General characteristics
- Type: Remotely operated underwater vehicle
- Length: 98 in (2,490 mm)
- Beam: 59+1⁄2 in (1,510 mm)
- Height: 88+1⁄4 in (2,240 mm)
- Propulsion: 25 hp (19 kW) with 7 thrusters (4× lateral, 3× vertical)
- Test depth: 20,000 ft (6,000 m)

= ROV Odysseus 6K =

American remotely operated underwater vehicle

ROV Odysseus 6K is a remotely operated underwater vehicle designed and operated by Pelagic Research Services of South Wellfleet, Massachusetts. The ROV is named for Odysseus, protagonist of the Odyssey, and its maximum rated depth, 6000 m, measured as metre sea water.

==Design==
The ROV is launched and recovered using an A-frame crane designed by Hydramec, and is connected to the host through 7500 m of umbilical from Fibron. Odysseus 6K is operated from the Odysseus Control Van, a converted 20 ft intermodal container, which includes multiple monitors; optionally, the equipment can be brought aboard and operated from an interior room.

There are seven hydraulic thrusters, with four horizontal (lateral) and three vertical. Maximum power output is 25 hp, measured at the shaft.

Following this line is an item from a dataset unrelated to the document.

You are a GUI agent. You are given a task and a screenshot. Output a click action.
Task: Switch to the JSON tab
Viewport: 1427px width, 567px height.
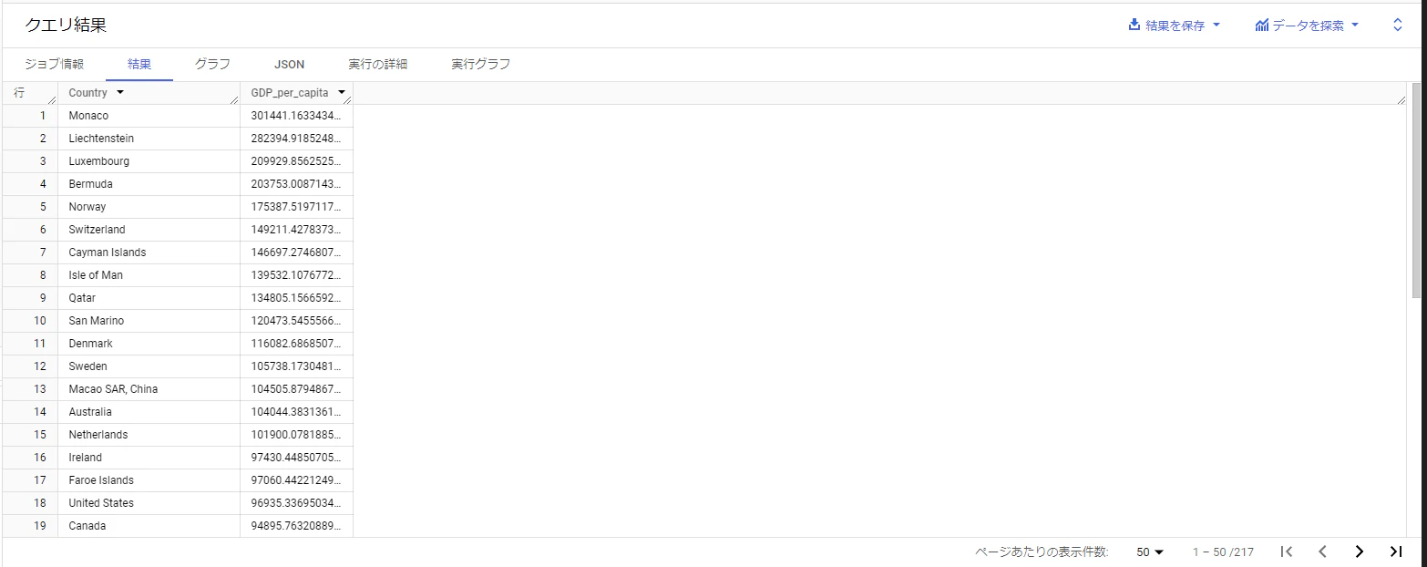288,64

The ROV has multiple payload skids that mount to the bottom of the vehicle and are built for specific operations, primarily scientific research, and can include suction and D-samplers. The standard science skid measures 47+3/4 in W × 32 in L × 15 in H. Trays can be extended using the onboard hydraulic system, and are intended for retrieving samples and/or carrying sensors and/or equipment.

===Updates===
Pelagic initially purchased the H6500 ROV from Deep Ocean Exploration and Research (DOER Marine) and marketed its services as the Deep Water ROV System, with a rated maximum depth of 6500 m, in 2015. It was a modular system with a distinctive orange float. In its basic, untested configuration, it was stated to operate to a depth of 4000 m, limited by winch capacity; additional equipment was required for the deep-diving configuration. H6500 measured 55 in W × 80 in L × 58 in H with a mass of 2700 lb and a maximum payload of 110 lb. By October 2015, Pelagic had renamed the H6500 to Odysseus. Initial testing of the H6500 configuration failed several functional benchmarks, and Pelagic ceased working with DOER Marine.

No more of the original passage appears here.